Directions:
a) In the forum thread on stratification of the suttas, what simple method did the second poster use instead of Latent Dirichlet Allocation and similar statistical tools?
b) Pick up the forum thread on stratification of the suttas right after its last line and keep writing.

Text segment:
■ ■ ■ ■

Stratification of the Suttas

Does anyone know of a work which continues in the same direction as Govind Chandra Pande’s Studies in the origins of Buddhism in terms of stratification of the suttas?
Thank you!

1 Like

I am contemplating trying to create files from his classification of DN suttas (early /late) and then apply text mining methods (with gensim for example ) and see what comes up. But I am in a monastery with very limited access to the internet. Maybe one day

It is not easy to master Latent Dirichlet Allocation and other such advanced statistical tools, so I have resorted to a very simple word count.

Here is what I have done:

  1. I created 3 files.

■ ■ ■ ■

Material provided:
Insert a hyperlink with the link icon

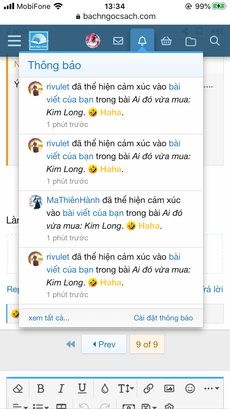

■ ■ ■ ■

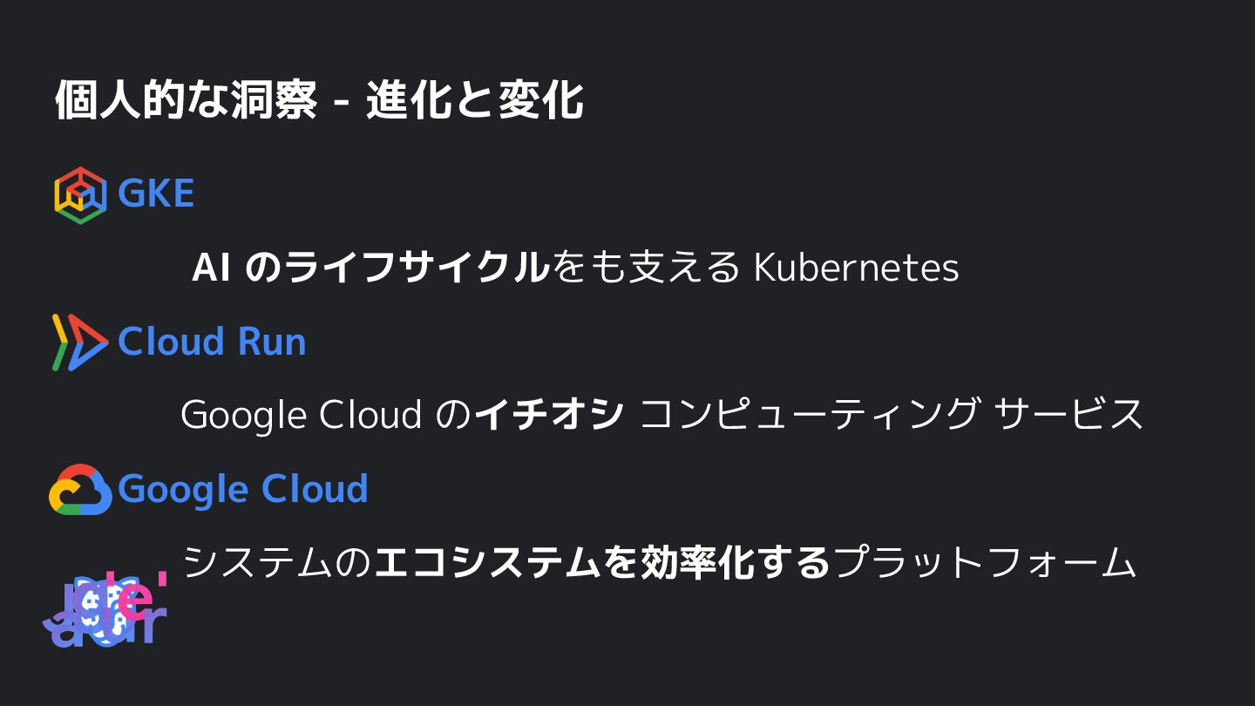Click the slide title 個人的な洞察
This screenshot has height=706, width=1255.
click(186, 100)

■ ■ ■ ■

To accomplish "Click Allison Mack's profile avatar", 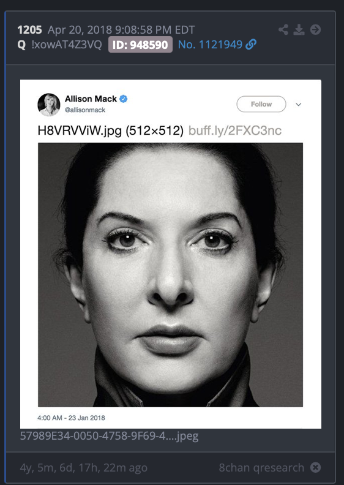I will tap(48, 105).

■ ■ ■ ■

Answers for the exercise:
a) A very simple word count.

b)
    a) One file contains suttas from DN and MN classified by Pande as early (DN 2, DN 13, MN 17, 24, 26, 29, 61, 63, 71, 108, 144). This file contains 267k characters
    b) Another file contains suttas from DN classified by Pande as late (DN 17, 18, 22, 24-30, 32-34). This file contains 454k characters
    c) A third file contains suttas from MN classified by Pande as late (MN 12, 28, 33, 35, 41, 43, 44, 50 etc.). This file contains 518k characters
  2. I did a word count and then compared the frequency of words in the three files.

I noticed that there are sometimes striking differences. Often the difference between early DN-MN suttas and late MN suttas is amplified between early DN-MN and late DN suttas.

This is still a work in progress, but here are some early findings:

Late suttas use much less the words cittaṃ, pajānāti, viharati, natthi, kammaṃ. This means that beyond purely stylistic differences, they talk less about the mind, about understanding things and about kamma.

On the other hand, late suttas use much more the words ahosi, rājā, deva, ānanda, ahesuṃ. Again, beyond stylistic differences, this means they talk a lot more about kings, devas and Ananda than early suttas (not much surprise so far, but this confirms what would have been expected).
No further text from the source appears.